Input
= Beginning of Section =

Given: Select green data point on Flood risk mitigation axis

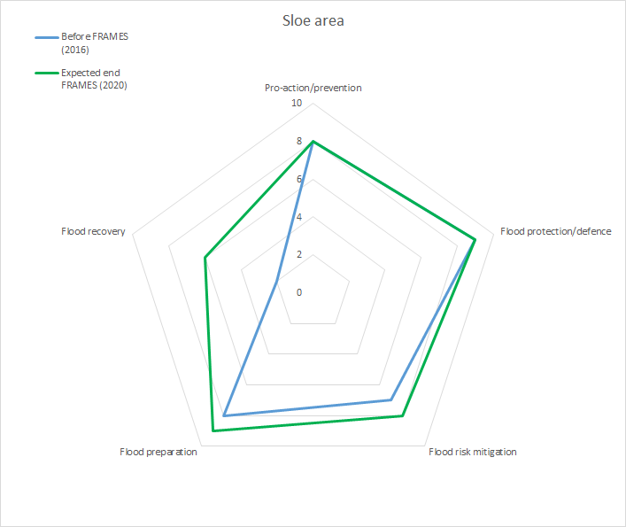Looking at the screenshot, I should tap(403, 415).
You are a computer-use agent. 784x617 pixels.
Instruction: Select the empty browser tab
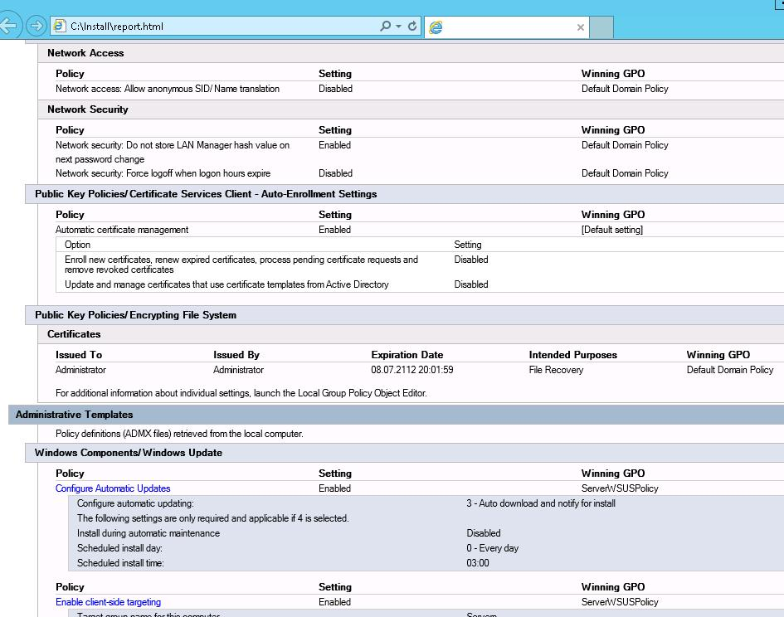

= End of Section =
= Beginning of Section =

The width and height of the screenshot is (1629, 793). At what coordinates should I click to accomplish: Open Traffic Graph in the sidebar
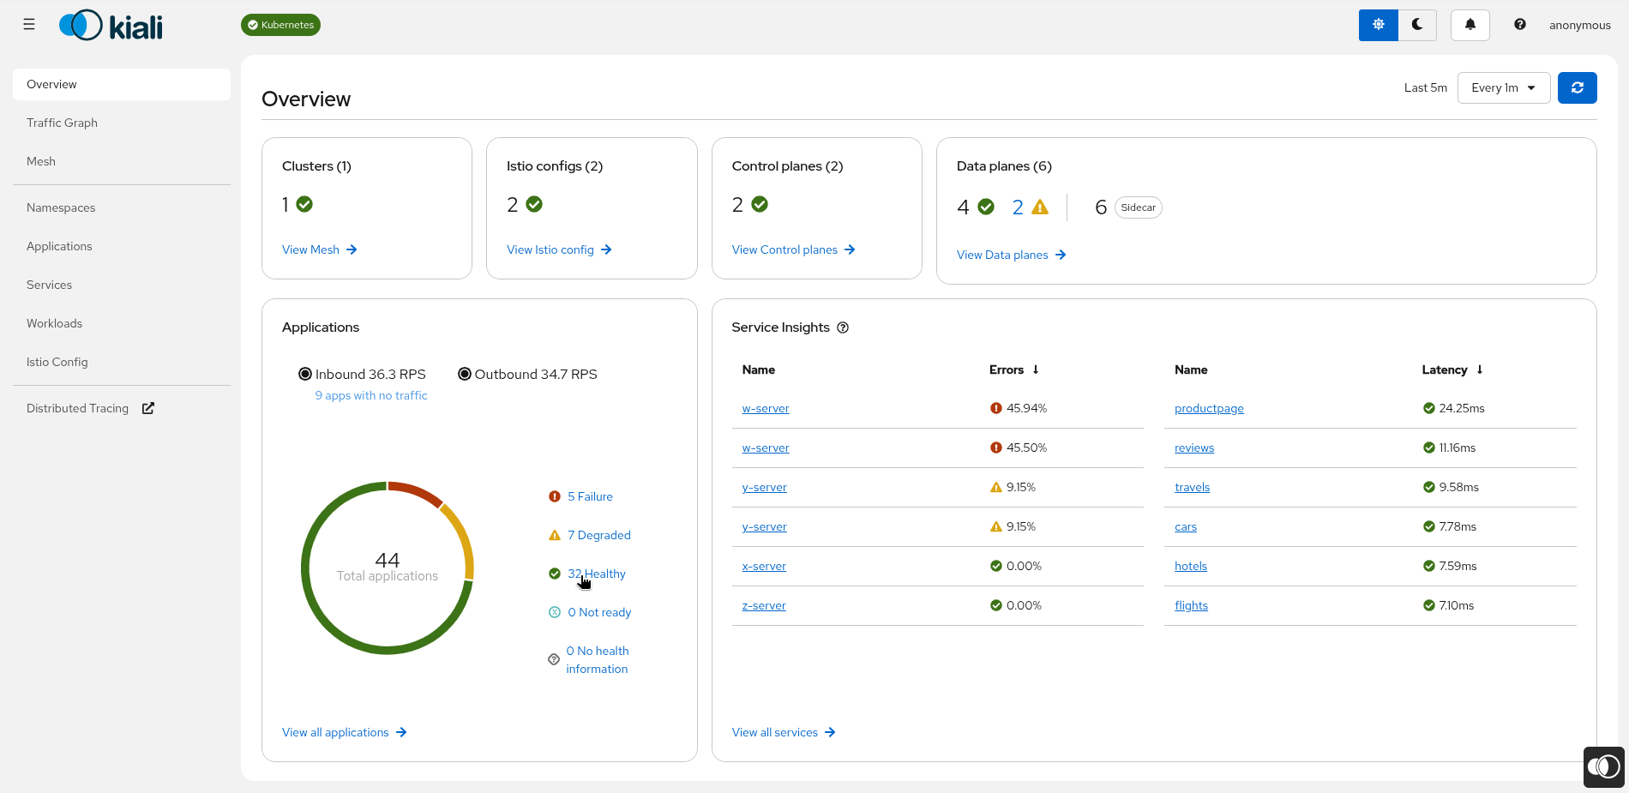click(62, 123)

= End of Section =
= Beginning of Section =

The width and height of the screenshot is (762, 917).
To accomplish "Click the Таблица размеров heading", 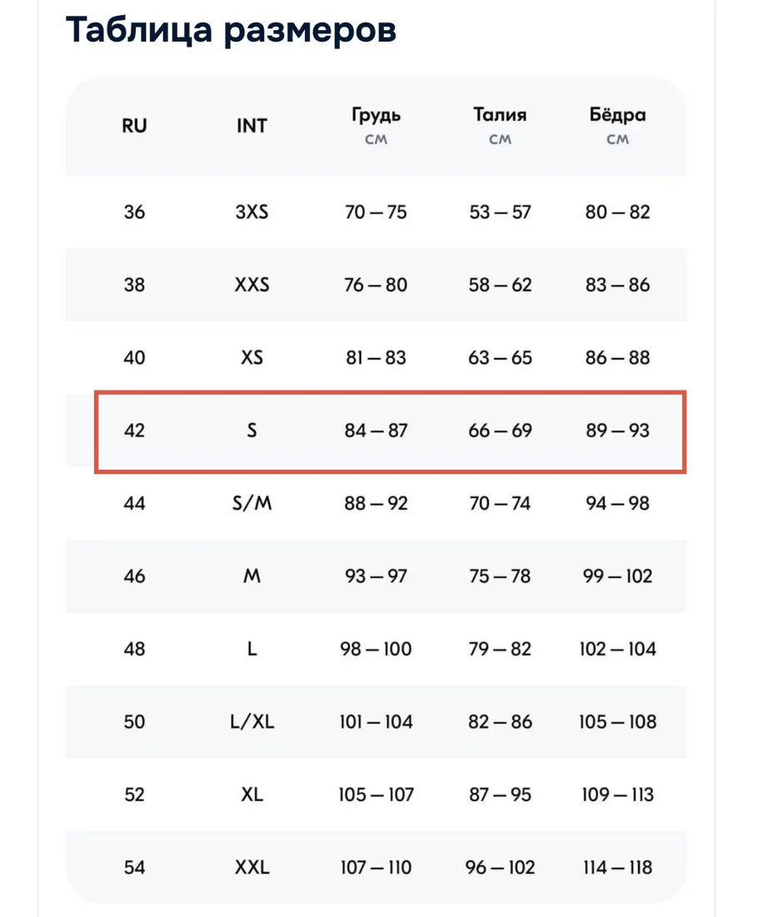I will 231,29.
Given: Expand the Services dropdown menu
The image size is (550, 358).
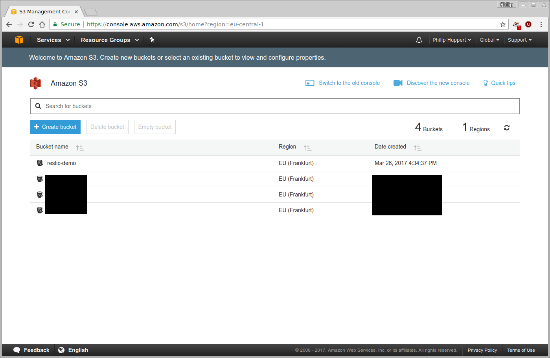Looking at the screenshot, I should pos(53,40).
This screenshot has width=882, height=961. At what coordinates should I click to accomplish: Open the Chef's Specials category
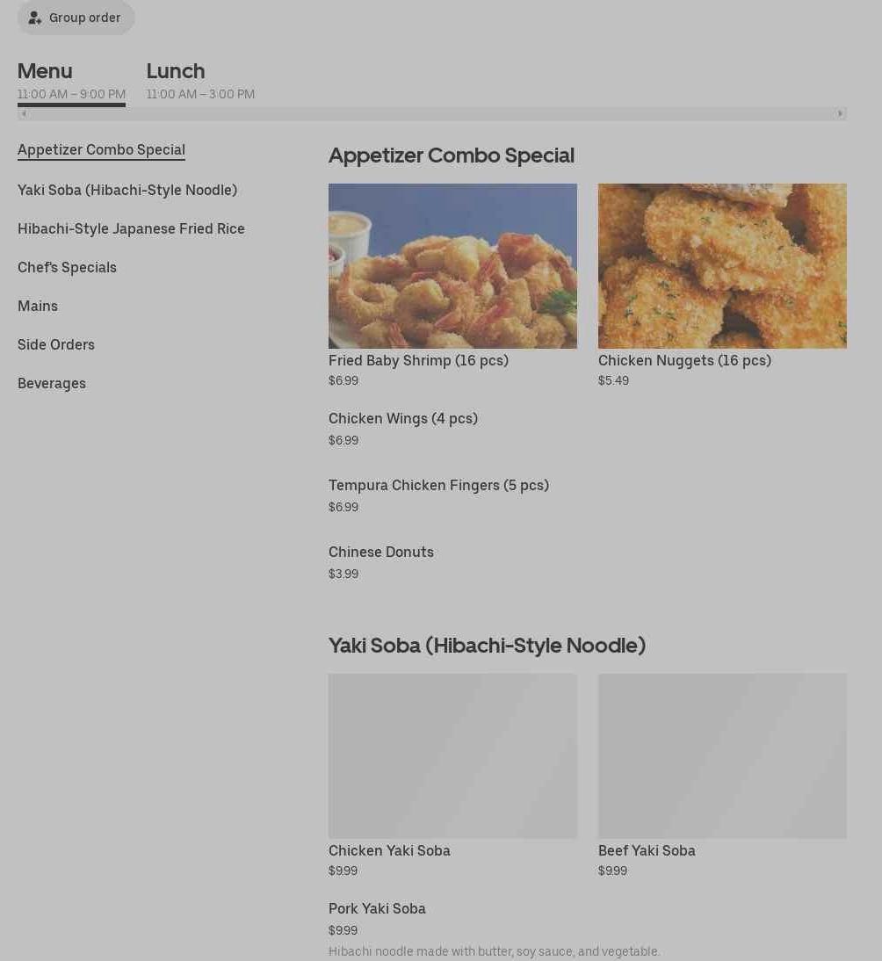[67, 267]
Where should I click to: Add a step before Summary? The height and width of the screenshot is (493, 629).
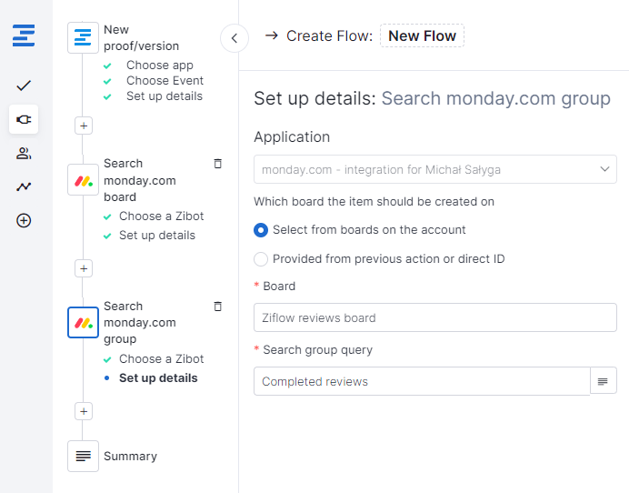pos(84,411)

= End of Section =

What is needed
Your reply should hold nothing but the lines above, from the one containing "Given: Select green" to the one containing "Instruction: Select the empty browser tab", reproduced exactly minus the pictures.

Response area
Given: Select green data point on Flood risk mitigation axis

Looking at the screenshot, I should tap(403, 415).
You are a computer-use agent. 784x617 pixels.
Instruction: Select the empty browser tab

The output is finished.